População cobra ação imediata da Prefeitura de Lagoa Grande diante de cães doentes soltos nas ruas

Moradores de Lagoa Grande, no Sertão de Pernambuco, fazem um apelo urgente ao poder público municipal diante da presença constante de cães doentes circulando livremente pelas ruas, situação que, segundo a população, já ultrapassou o limite do aceitável e se tornou um grave problema de saúde pública.

A situação não somente acontece na sede, no Distrito de Vermelhos, moradores denunciam que um cachorro com sintomas evidentes de calazar e sarna vaga pelas ruas há quase um ano, sem qualquer providência, da Secretaria Municipal de Saúde através dos agentes de endemias.

“Qual vai ser a providência que estão tomando? Vão deixar infectar os humanos com calazar e sarna? Já faz quase um ano que esse cachorro anda solto até hoje. Cadê os agentes de endemias? Será que só eu vejo esse cachorro aí na rua?”, questiona uma moradora.

A população alerta que o problema vai muito além do abandono animal e representa um risco real e iminente à saúde coletiva, especialmente para crianças, que brincam diariamente nas calçadas onde os animais circulam.

“Isso é uma questão de saúde. Tem que tomar providências urgentes. A infecção acontece rápido”, reforça a moradora.

O medo, segundo ela, não é teórico. É baseado em dor e perda.

“Já tive vítima na família. Uma prima minha morreu de calazar. Não é brincadeira. Você perde um ente querido”, desabafa.

A denúncia da moradora do distrito de Vermelhos, foram feitos através de um grupo de WhatsApp.

As denúncias se estendem para a sede do município, onde moradores afirmam que cães soltos estão presentes em praticamente todas as ruas de Lagoa Grande, inclusive em agências bancárias, aproveitando o ar-condicionado, e em quiosques da praça de alimentação e outros estabelecimentos onde há consumo de alimentos.

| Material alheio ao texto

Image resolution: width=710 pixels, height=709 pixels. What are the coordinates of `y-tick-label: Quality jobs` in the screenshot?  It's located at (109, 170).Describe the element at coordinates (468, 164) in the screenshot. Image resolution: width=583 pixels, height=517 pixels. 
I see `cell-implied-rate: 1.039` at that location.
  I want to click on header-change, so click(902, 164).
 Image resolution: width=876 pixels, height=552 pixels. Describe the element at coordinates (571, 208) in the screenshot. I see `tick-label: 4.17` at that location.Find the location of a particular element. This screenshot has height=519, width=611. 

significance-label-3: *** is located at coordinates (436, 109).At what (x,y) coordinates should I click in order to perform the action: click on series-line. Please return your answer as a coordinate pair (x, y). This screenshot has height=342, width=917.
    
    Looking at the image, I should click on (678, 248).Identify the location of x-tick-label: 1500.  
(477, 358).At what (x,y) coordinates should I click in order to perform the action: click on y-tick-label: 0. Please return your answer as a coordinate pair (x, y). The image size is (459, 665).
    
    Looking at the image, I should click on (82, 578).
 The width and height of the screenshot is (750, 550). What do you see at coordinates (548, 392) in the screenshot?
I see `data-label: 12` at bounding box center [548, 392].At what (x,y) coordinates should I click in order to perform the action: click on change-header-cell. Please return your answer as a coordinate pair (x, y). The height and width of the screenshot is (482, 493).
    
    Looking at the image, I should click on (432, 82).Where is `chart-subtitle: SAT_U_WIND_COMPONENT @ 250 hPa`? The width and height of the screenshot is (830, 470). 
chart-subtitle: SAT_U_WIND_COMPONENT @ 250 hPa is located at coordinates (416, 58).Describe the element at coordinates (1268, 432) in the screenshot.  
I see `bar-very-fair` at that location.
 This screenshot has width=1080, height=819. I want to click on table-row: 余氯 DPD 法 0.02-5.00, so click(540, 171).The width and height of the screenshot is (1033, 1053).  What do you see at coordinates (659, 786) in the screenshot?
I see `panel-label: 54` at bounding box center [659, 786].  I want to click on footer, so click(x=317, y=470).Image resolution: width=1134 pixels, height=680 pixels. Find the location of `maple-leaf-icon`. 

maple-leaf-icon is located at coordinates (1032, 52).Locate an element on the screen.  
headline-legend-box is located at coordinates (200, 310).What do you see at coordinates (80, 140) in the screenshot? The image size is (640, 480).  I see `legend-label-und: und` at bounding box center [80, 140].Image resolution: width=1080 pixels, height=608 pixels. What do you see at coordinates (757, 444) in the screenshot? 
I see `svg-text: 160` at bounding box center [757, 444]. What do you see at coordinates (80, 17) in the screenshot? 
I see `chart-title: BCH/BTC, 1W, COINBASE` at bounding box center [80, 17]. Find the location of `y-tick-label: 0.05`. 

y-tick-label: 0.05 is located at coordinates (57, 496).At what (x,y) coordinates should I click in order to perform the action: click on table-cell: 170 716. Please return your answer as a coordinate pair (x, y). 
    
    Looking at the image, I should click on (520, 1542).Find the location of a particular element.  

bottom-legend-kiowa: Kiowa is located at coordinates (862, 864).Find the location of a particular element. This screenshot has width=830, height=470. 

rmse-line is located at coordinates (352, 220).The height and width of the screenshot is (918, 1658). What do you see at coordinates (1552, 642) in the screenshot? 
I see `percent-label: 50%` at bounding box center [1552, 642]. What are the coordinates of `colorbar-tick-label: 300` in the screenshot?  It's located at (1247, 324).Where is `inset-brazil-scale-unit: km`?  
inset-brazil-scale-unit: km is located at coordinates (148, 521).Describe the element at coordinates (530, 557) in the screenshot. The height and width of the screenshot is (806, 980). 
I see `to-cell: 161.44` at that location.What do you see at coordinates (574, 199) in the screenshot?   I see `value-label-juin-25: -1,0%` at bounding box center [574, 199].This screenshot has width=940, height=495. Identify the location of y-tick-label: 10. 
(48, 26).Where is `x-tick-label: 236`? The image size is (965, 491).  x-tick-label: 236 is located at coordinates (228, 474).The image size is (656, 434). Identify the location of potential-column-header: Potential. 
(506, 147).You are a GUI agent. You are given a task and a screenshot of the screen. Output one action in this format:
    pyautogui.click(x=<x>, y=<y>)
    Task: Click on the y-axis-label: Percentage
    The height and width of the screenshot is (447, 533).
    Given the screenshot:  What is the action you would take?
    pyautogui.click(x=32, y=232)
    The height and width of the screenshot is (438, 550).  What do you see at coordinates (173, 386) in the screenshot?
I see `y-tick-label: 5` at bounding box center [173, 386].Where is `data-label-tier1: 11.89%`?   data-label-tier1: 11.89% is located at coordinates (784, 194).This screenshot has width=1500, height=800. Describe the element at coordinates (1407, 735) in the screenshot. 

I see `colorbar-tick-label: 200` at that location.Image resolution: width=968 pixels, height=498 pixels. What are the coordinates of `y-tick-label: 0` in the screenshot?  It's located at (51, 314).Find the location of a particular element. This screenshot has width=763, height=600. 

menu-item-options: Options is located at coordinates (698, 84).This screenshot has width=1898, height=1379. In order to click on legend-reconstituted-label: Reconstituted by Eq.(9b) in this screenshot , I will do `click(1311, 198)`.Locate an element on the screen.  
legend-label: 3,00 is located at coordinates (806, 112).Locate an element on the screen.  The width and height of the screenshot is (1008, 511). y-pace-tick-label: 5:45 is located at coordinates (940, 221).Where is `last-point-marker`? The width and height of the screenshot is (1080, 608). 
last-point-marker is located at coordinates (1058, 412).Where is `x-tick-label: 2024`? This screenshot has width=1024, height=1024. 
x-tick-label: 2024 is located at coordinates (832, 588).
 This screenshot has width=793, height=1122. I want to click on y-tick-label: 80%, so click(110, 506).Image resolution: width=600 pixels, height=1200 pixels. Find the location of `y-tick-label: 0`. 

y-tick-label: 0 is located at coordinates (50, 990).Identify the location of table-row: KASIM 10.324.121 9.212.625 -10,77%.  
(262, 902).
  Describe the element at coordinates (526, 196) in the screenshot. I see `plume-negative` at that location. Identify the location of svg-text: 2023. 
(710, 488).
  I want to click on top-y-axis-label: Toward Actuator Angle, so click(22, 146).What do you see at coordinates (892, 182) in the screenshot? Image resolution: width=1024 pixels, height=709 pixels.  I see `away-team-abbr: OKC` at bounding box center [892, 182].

Apesar das inúmeras reclamações, moradores afirmam que nenhuma medida concreta foi implantada até o momento. A ausência de ações da Vigilância Sanitária, da Secretaria Municipal de Saúde e dos agentes de endemias tem gerado revolta e sensação de abandono por parte da população em relação a esse problem de saúde dos cães, apesar de recentemente ter ocorrido a campanha de vacinação anti rábica. Esses animais diagnosticados com doenças devem serem retirados das ruas.

Diante do cenário, a comunidade cobra ações imediatas e efetivas, como retirada e acompanhamento veterinário dos animais doentes, controle do vetor transmissor do calazar, campanhas educativas, fiscalização sanitária e políticas públicas permanentes para o controle populacional de cães.